ASSIGNED TASK
With images removed, transcribe each record exactly as it appears.

(Stored records)

════════════════

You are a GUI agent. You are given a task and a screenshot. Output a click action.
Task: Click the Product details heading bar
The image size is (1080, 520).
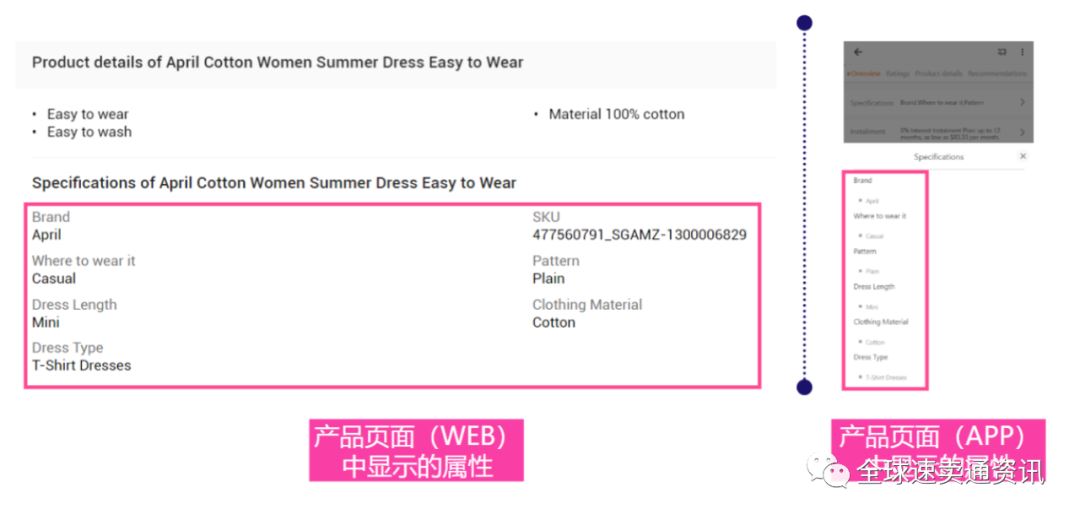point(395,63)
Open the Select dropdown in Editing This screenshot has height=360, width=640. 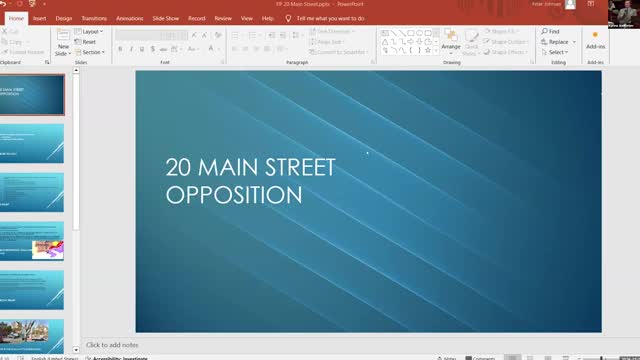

════════════════

RESPONSE TO THIS TASK
You are a GUI agent. You are given a task and a screenshot. Output a click action.
Task: Click the Product details heading bar
The image size is (1080, 520).
point(395,63)
Open the Select dropdown in Editing This screenshot has height=360, width=640. 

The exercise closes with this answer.